In July 1917, Huffer left to join the University of California's D. O. Mills Expedition to the Southern Hemisphere at Santiago, Chile, where he assisted astronomer Ralph E. Wilson. When Wilson suddenly resigned in July 1918, Huffer was left to run the station for a year. While at Santiago, Huffer met the woman who would be his first wife, Ruth Triby from Indiana, a teacher for a local mission school for girls. They would have a daughter, Helen, in 1921.

During his time in Chile, Huffer's interest in astronomy grew, which would determine the path of his future career. After five years he returned to the States where he accepted a position as an assistant to Stebbins. As a graduate student, he taught a newly formed undergraduate course on astronomy, while working as a photometrist for Stebbins at the Washburn Observatory. Not only was he noted to be a good observer, but he genuinely appeared to enjoy teaching. His first task was setting up the photometry equipment (that has been transferred from Illinois) on the school's 15 inch refractor telescope.

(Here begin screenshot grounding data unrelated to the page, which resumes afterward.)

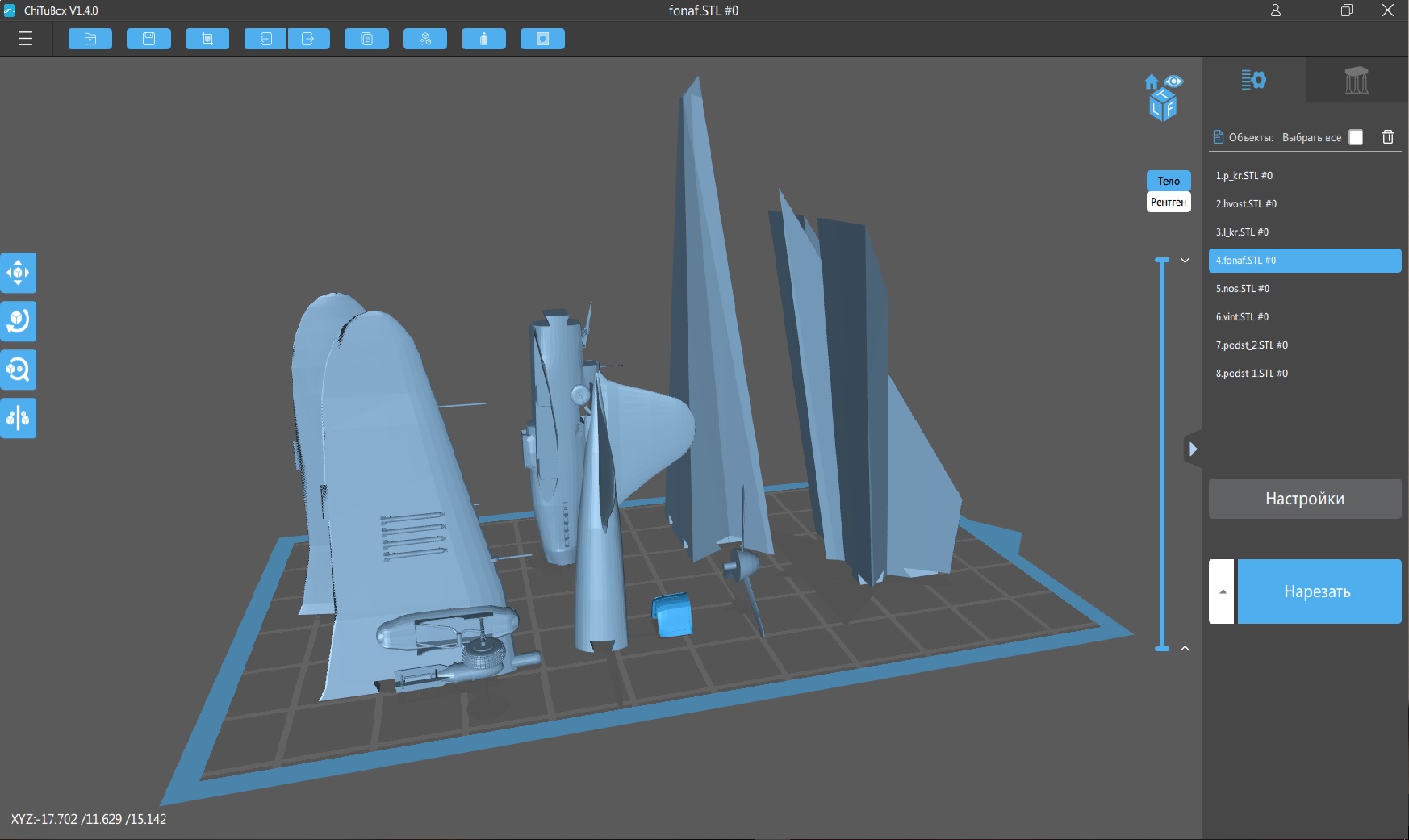Switch view mode to Тело
Viewport: 1409px width, 840px height.
click(x=1168, y=181)
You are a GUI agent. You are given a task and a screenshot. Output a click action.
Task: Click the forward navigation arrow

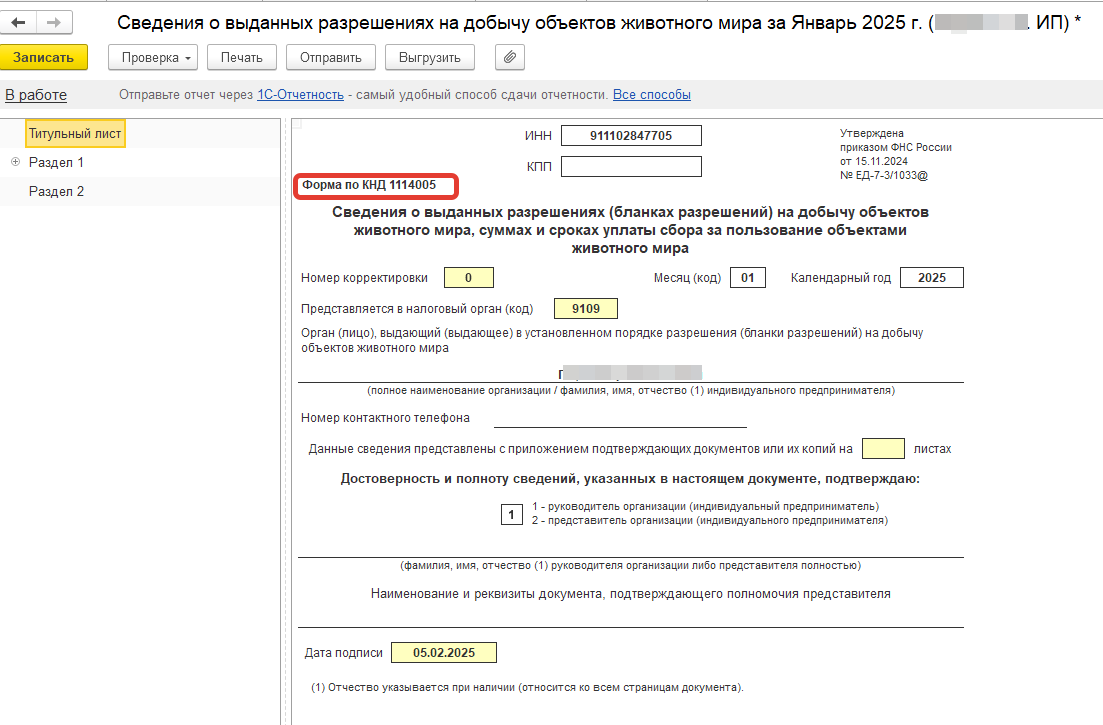[x=54, y=21]
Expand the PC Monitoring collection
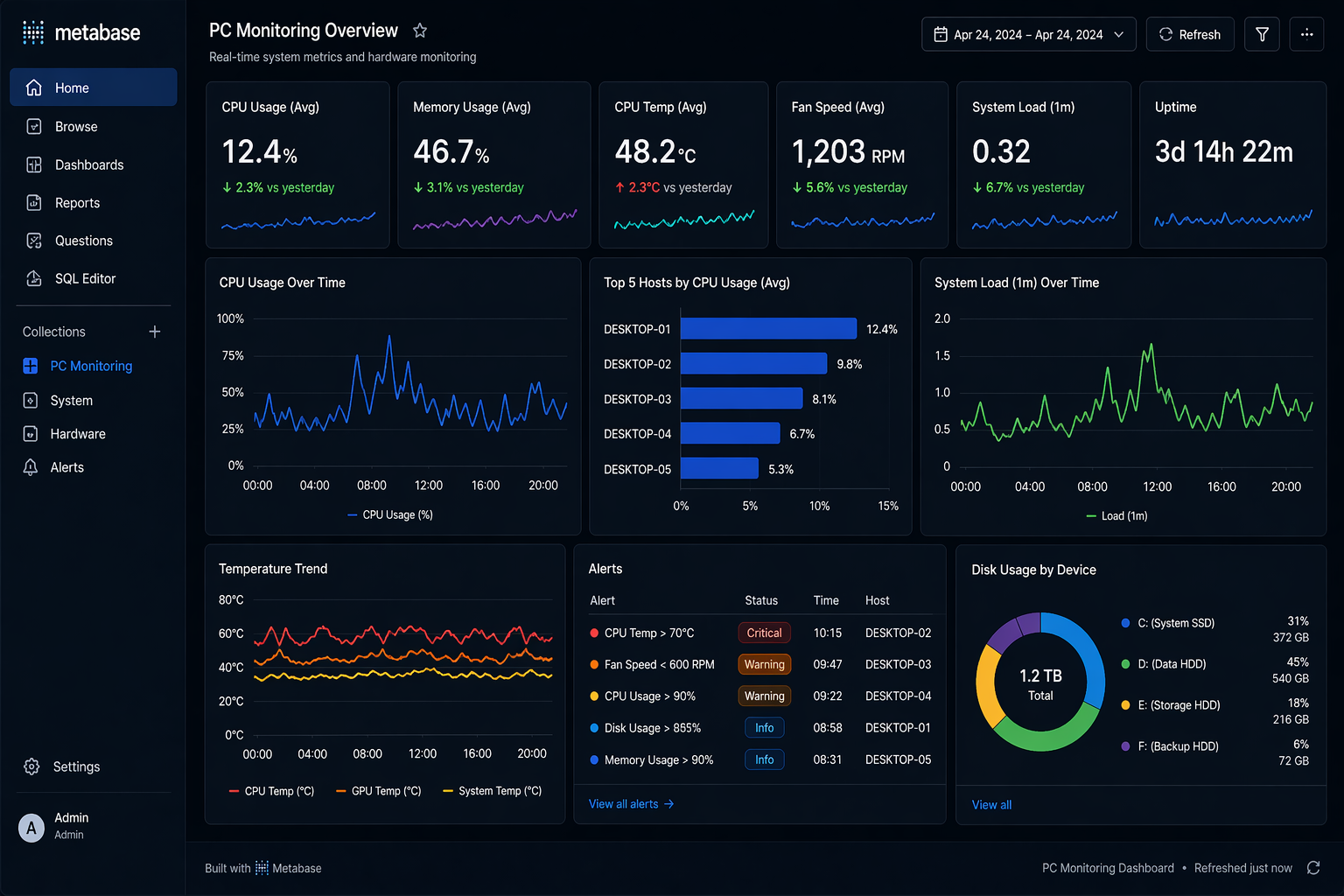Screen dimensions: 1344x896 pos(90,366)
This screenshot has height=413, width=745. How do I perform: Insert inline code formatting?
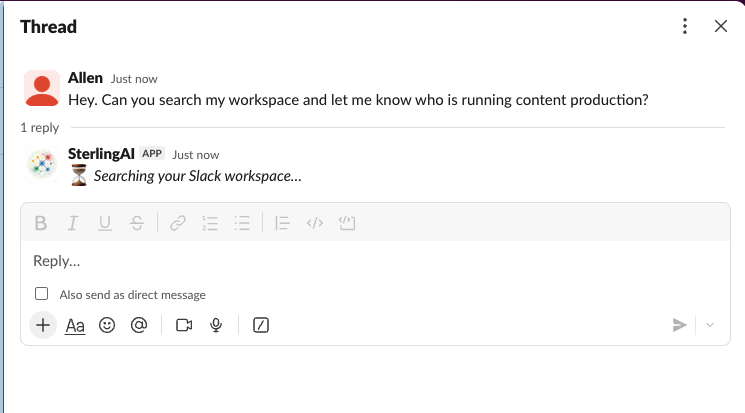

In his first year at Washburn, his pregnant wife died due to kidney failure, leaving him to raise their daughter alone. Huffer decided to focus himself on his work and studies. He received his Ph.D. in 1926 with a thesis titled, Photo-Electric Studies of Four Variable Stars. This was the first doctorate in astronomy awarded by the university. Despite his career path, he retained an interest in mathematics. It was while auditing a class on complex variables in 1928 that he met Elizabeth Hart, who also held a master's degree in mathematics. The two shared an interest in golf, and a game became their first date. The two were married, and would have sons John Charles, born 1929, and James Morse, born 1934.

Huffer spent the late 1920s measuring the variability of late type stars, particularly red giants. During the period 1933–41, Stebbins, Huffer, and Albert Whitford performed time-consuming research on the photometry of interstellar reddening. This involved measuring the colors of 1,332 B-type stars to determine how much their blue wavelengths became more attenuated with distance. A relationship was discovered between the position of the stars with respect to the Milky Way and the amount of reddening. Once the United States entered World War II, Huffer taught navigation to navy personnel and worked as a mathematician at the Badger Ordinance Depot. Despite this work, he continued to perform photoelectric measurements at the observatory, particularly on eclipsing binaries.

Following the war, he became secretary of the American Astronomical Society from 1946 until 1955. This involved much travel and planning for meetings. Stebbins retired from the university in 1948, and the same year Huffer became Full Professor. Huffer continued to teach at the university, and worked productively with one of his students, Olin J. Eggen, on several projects. In 1961, he retired from University of Wisconsin–Madison after 35 years at the institution, and was made professor emeritus.

In September 1961 he became professor at San Diego State College in California, where he remained until 1968, teaching and writing books. He worked with Frederick E. Trinklein of Racine College to write the first high school text on space science, titled Modern Space Science, which was published in 1961. Huffer published a pocket-sized dictionary of astronomy called the Astronomy Pocket Cramer in 1963. In 1967 he was co-author of An Introduction to Astronomy with previous collaborator F. E. Trinklein plus Mark Bunge of San Jose City College. On his second retirement, he was also made professor emeritus. Most of his retirement was spent at Alpine, California, but prior to his death he moved back to Madison with his wife.

In 1973, Albion College presented him a Distinguished Alumni Award. A memorial sundial at Mount Laguna Observatory was named after him in 1992.